For characterization purposes, it is important to note that each limnological factor can vary in different ways for each particular habitat and time period. Higher temperatures were attained in pools during the rainy condition, coincident with the warmer period (late spring and summer), due to the smaller volume, low exchange rate with the main river flow and high influence of atmospheric conditions. The lowest temperature occurred in riffles, habitat with higher water flow/velocity, in the dry condition (autumn and late winter).
Pools, under dry condition, exhibited higher values of pH, organic suspended solids and oxygen values. This is probably associated to the intense periphyton colonization, resulting in high photosynthesis rate and organic detritus accumulation. In some lateral river ecosystem and lagoons, the oxygen reduction in the rainy condition is associated due to the decomposition process of organic matter coming from the adjacent plain (Granado and Henry, 2012). This process may also occur in knickzone pools.
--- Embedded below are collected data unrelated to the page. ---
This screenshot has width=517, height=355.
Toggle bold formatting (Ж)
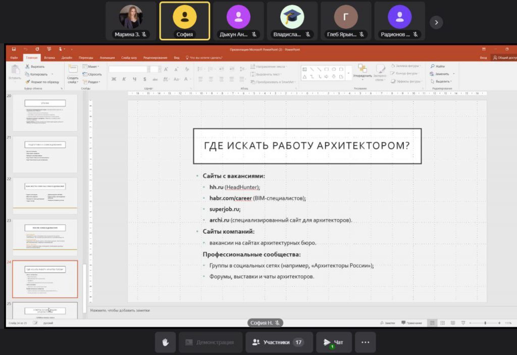click(x=114, y=79)
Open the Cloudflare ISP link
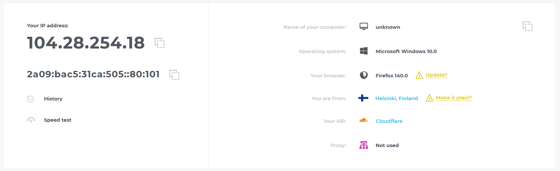Screen dimensions: 560x171 pos(389,121)
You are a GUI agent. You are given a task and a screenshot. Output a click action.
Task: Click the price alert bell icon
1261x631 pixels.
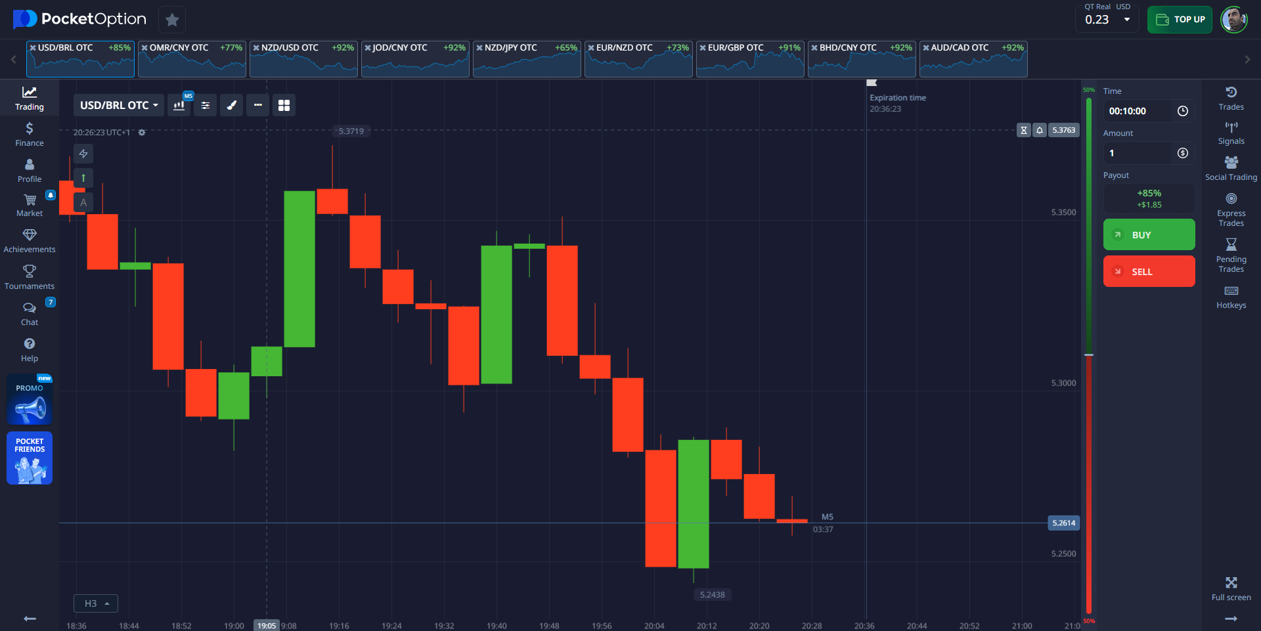1040,130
In general ORP is higher in the rainy season (pools and runs), probably due to the entrance of allochthonous material (high turbidity) from catchment, as already mentioned. An opposite tendency was observed for oxygen, which reached higher values during the dry condition in connected pools and riffles.
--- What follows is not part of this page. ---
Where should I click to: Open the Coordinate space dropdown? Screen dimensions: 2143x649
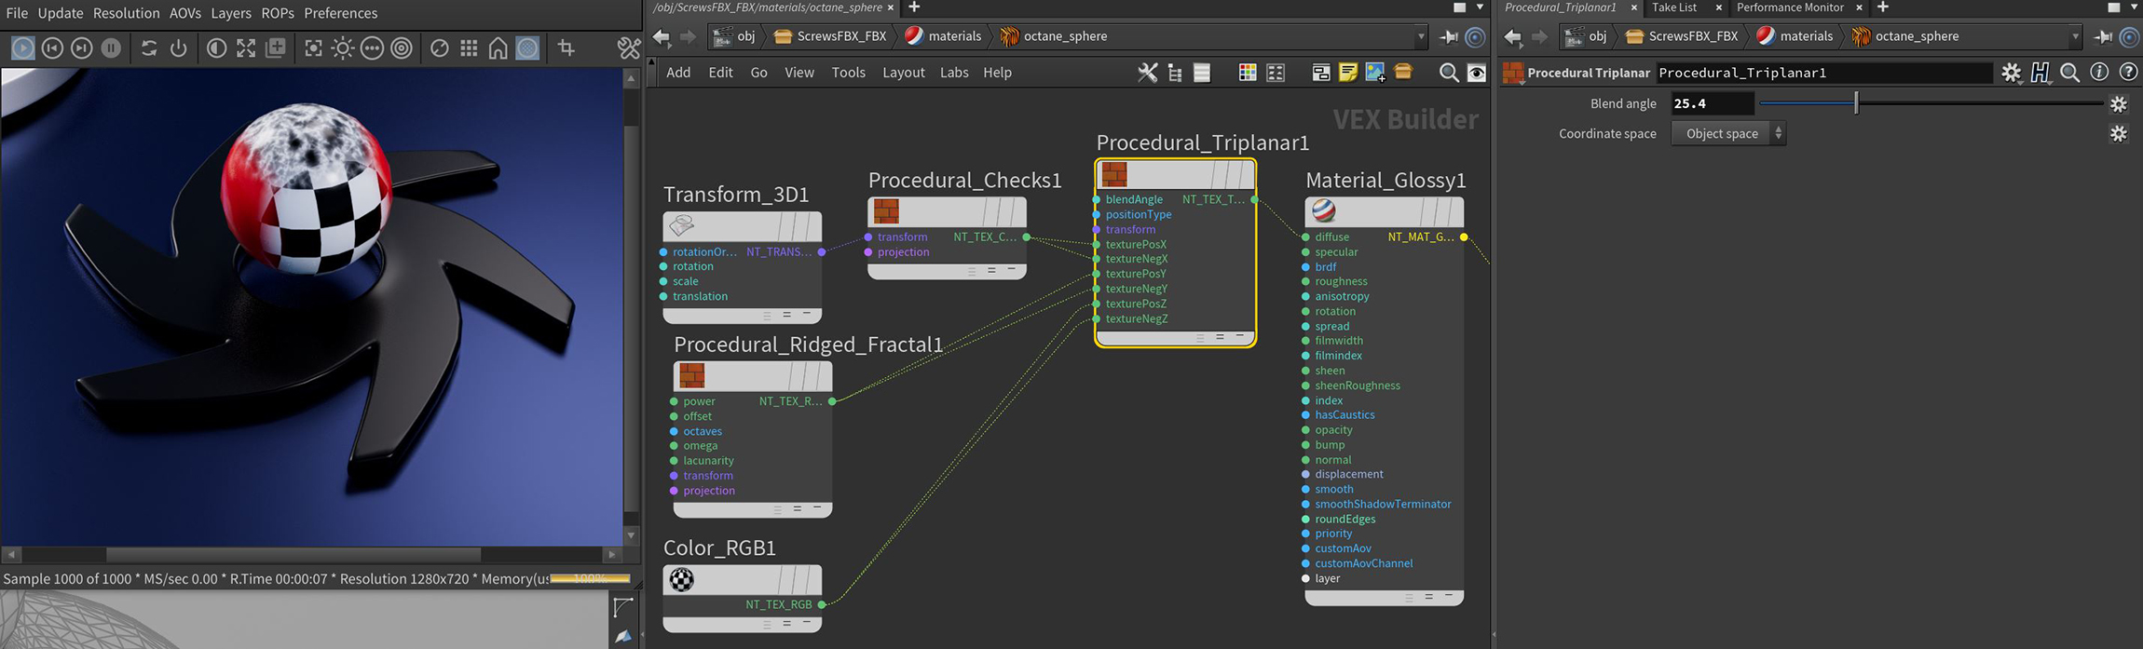coord(1728,133)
The lowest electrical conductivity of water (pools and runs), TDS (pools and runs) and total nitrogen (runs) in the rainy condition can be explained by the dilution effect. This pattern also occurs regionally in river lateral lagoons (Martins and Henry, 2004; Granado and Henry, 2012; Ferrareze et al., 2014).
Regarding turbidity, total and inorganic suspend solids, higher values occurred in rainy condition (mainly in connected pools and runs), while lower values (except for riffles due excessive turbulence) were seen in dry period (isolated pools). High loads of external material from the drainage basin are introduced into the river system during rains, especially in habitats with more intensive water exchange. Similar findings are reported for floodplains (Oliveira and Calheiros, 2000; Taniguchi et al., 2004, 2005).
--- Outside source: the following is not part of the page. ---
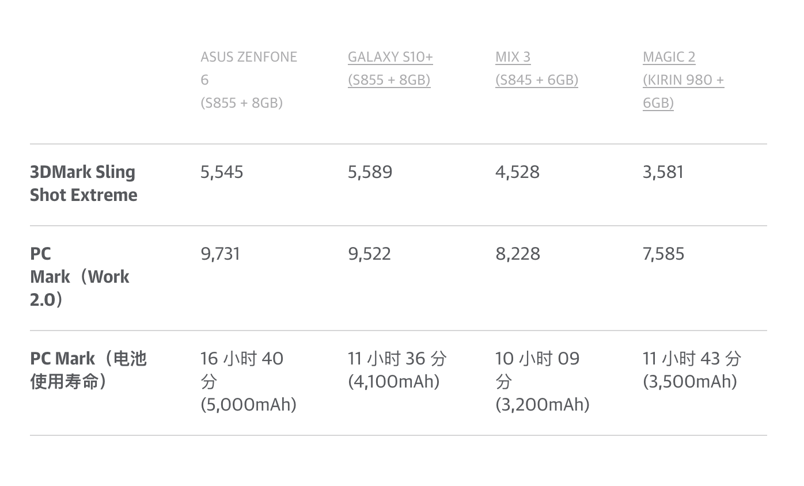
Task: Click the 5,589 score cell
Action: pyautogui.click(x=370, y=172)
The chlorophyll-a distribution was contrasting between pools and runs. Higher values occurred in isolated pools (phytoplankton colonization) and lower in runs (washout effect), both during the dry condition. The increase of chlorophyll-a during the dry period is a common pattern for large rivers and lakes of tropical/subtropical floodplains (Welcome, 1986; Garcia de Emiliani, 1990; Neiff, 1990), but this seems not to be applied for all knickzone habitats.
Our research shows that the studied basaltic knickzone exhibits a clear spatial limnological heterogeneity due to the presence of distinct habitats. This condition is even more accentuated during the dry season. Probably such structural and functional features are common traits for other kinds of knickzones, which could be demonstrated through further limnological studies.